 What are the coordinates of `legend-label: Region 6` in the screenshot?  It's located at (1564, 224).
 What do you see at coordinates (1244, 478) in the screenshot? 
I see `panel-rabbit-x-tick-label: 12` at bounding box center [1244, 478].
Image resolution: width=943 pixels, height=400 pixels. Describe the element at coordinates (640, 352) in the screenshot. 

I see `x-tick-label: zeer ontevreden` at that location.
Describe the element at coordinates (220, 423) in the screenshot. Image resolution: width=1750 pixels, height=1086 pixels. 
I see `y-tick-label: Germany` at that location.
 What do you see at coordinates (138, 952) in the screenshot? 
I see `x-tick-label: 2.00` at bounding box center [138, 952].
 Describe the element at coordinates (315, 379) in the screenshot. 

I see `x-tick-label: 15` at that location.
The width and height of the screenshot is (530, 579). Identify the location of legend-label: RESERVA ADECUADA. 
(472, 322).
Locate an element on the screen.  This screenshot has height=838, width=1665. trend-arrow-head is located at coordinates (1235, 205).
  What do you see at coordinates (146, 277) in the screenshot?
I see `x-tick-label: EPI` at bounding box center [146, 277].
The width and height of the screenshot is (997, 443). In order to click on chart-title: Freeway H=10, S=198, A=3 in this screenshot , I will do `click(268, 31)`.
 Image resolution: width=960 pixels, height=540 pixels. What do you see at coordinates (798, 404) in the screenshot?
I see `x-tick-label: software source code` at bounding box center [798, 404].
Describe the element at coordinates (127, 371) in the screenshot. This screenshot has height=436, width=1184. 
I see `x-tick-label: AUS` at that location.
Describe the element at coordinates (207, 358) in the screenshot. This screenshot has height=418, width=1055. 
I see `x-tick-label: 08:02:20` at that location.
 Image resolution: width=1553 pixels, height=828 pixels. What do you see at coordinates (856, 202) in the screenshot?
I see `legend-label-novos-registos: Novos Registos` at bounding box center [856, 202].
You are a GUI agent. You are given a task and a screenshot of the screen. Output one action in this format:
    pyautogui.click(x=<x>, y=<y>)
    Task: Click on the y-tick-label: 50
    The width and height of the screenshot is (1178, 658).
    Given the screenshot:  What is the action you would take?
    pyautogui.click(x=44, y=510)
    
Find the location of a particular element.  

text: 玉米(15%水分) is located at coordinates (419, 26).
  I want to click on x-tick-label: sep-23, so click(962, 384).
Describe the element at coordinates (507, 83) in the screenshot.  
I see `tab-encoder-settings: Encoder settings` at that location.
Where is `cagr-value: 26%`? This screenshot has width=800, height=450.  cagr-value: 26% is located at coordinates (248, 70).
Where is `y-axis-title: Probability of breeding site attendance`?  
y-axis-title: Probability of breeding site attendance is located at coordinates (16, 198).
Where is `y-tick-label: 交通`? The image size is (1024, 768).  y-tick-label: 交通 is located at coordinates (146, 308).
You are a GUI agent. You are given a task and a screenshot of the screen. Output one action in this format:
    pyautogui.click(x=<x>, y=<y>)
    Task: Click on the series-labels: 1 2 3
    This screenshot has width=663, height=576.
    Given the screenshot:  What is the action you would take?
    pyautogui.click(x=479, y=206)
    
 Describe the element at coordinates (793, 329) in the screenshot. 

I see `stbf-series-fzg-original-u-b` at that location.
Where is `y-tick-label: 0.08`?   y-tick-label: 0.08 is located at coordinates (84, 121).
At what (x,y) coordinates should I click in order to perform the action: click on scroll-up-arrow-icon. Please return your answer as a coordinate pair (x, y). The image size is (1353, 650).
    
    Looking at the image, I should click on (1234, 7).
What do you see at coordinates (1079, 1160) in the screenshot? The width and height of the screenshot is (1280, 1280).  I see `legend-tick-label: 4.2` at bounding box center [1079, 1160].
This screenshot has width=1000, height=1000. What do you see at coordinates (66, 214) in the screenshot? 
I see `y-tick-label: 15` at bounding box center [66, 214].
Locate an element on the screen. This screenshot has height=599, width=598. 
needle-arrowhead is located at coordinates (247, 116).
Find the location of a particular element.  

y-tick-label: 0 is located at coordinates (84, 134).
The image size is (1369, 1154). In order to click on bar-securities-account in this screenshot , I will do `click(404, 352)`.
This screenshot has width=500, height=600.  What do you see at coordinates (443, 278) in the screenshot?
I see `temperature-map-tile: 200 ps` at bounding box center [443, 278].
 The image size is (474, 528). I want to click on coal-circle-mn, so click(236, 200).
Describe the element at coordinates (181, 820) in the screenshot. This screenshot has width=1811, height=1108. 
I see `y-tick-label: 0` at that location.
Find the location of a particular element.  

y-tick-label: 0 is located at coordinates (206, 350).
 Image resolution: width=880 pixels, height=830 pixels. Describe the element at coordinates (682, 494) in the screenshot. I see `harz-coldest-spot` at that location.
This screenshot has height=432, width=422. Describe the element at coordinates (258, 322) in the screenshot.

- Task item: Rewrite the lines above as a numbered list, leaving out the blank lines.

- Reply:
1.  What are the coordinates of `legend-label: Region 6` in the screenshot?  It's located at (1564, 224).
2.  What do you see at coordinates (1244, 478) in the screenshot? 
3. I see `panel-rabbit-x-tick-label: 12` at bounding box center [1244, 478].
4. Image resolution: width=943 pixels, height=400 pixels. Describe the element at coordinates (640, 352) in the screenshot. 
5. I see `x-tick-label: zeer ontevreden` at that location.
6. Describe the element at coordinates (220, 423) in the screenshot. Image resolution: width=1750 pixels, height=1086 pixels. 
7. I see `y-tick-label: Germany` at that location.
8.  What do you see at coordinates (138, 952) in the screenshot? 
9. I see `x-tick-label: 2.00` at bounding box center [138, 952].
10.  Describe the element at coordinates (315, 379) in the screenshot. 
11. I see `x-tick-label: 15` at that location.
12. The width and height of the screenshot is (530, 579). Identify the location of legend-label: RESERVA ADECUADA. 
13. (472, 322).
14. Locate an element on the screen.  This screenshot has height=838, width=1665. trend-arrow-head is located at coordinates (1235, 205).
15.   What do you see at coordinates (146, 277) in the screenshot?
16. I see `x-tick-label: EPI` at bounding box center [146, 277].
17. The width and height of the screenshot is (997, 443). In order to click on chart-title: Freeway H=10, S=198, A=3 in this screenshot , I will do `click(268, 31)`.
18.  Image resolution: width=960 pixels, height=540 pixels. What do you see at coordinates (798, 404) in the screenshot?
19. I see `x-tick-label: software source code` at bounding box center [798, 404].
20. Describe the element at coordinates (127, 371) in the screenshot. This screenshot has height=436, width=1184. 
21. I see `x-tick-label: AUS` at that location.
22. Describe the element at coordinates (207, 358) in the screenshot. This screenshot has height=418, width=1055. 
23. I see `x-tick-label: 08:02:20` at that location.
24.  Image resolution: width=1553 pixels, height=828 pixels. What do you see at coordinates (856, 202) in the screenshot?
25. I see `legend-label-novos-registos: Novos Registos` at bounding box center [856, 202].
26. You are a GUI agent. You are given a task and a screenshot of the screen. Output one action in this format:
27.     pyautogui.click(x=<x>, y=<y>)
28.     Task: Click on the y-tick-label: 50
29.     The width and height of the screenshot is (1178, 658).
30.     Given the screenshot:  What is the action you would take?
31.     pyautogui.click(x=44, y=510)
32. Find the location of a particular element.  
33. text: 玉米(15%水分) is located at coordinates (419, 26).
34.   I want to click on x-tick-label: sep-23, so click(962, 384).
35. Describe the element at coordinates (507, 83) in the screenshot.  
36. I see `tab-encoder-settings: Encoder settings` at that location.
37. Where is `cagr-value: 26%`? This screenshot has width=800, height=450.  cagr-value: 26% is located at coordinates (248, 70).
38. Where is `y-axis-title: Probability of breeding site attendance`?  
39. y-axis-title: Probability of breeding site attendance is located at coordinates (16, 198).
40. Where is `y-tick-label: 交通`? The image size is (1024, 768).  y-tick-label: 交通 is located at coordinates (146, 308).
41. You are a GUI agent. You are given a task and a screenshot of the screen. Output one action in this format:
42.     pyautogui.click(x=<x>, y=<y>)
43.     Task: Click on the series-labels: 1 2 3
44.     This screenshot has width=663, height=576.
45.     Given the screenshot:  What is the action you would take?
46.     pyautogui.click(x=479, y=206)
47.  Describe the element at coordinates (793, 329) in the screenshot. 
48. I see `stbf-series-fzg-original-u-b` at that location.
49. Where is `y-tick-label: 0.08`?   y-tick-label: 0.08 is located at coordinates (84, 121).
50. At what (x,y) coordinates should I click in order to perform the action: click on scroll-up-arrow-icon. Please return your answer as a coordinate pair (x, y). The image size is (1353, 650).
51.     Looking at the image, I should click on (1234, 7).
52. What do you see at coordinates (1079, 1160) in the screenshot? The width and height of the screenshot is (1280, 1280).  I see `legend-tick-label: 4.2` at bounding box center [1079, 1160].
53. This screenshot has width=1000, height=1000. What do you see at coordinates (66, 214) in the screenshot? 
54. I see `y-tick-label: 15` at bounding box center [66, 214].
55. Locate an element on the screen. This screenshot has height=599, width=598. 
56. needle-arrowhead is located at coordinates (247, 116).
57. Find the location of a particular element.  
58. y-tick-label: 0 is located at coordinates (84, 134).
59. The image size is (1369, 1154). In order to click on bar-securities-account in this screenshot , I will do `click(404, 352)`.
60. This screenshot has width=500, height=600.  What do you see at coordinates (443, 278) in the screenshot?
61. I see `temperature-map-tile: 200 ps` at bounding box center [443, 278].
62.  The image size is (474, 528). I want to click on coal-circle-mn, so click(236, 200).
63. Describe the element at coordinates (181, 820) in the screenshot. This screenshot has width=1811, height=1108. 
64. I see `y-tick-label: 0` at that location.
65. Find the location of a particular element.  
66. y-tick-label: 0 is located at coordinates (206, 350).
67.  Image resolution: width=880 pixels, height=830 pixels. Describe the element at coordinates (682, 494) in the screenshot. I see `harz-coldest-spot` at that location.
68. This screenshot has height=432, width=422. Describe the element at coordinates (258, 322) in the screenshot.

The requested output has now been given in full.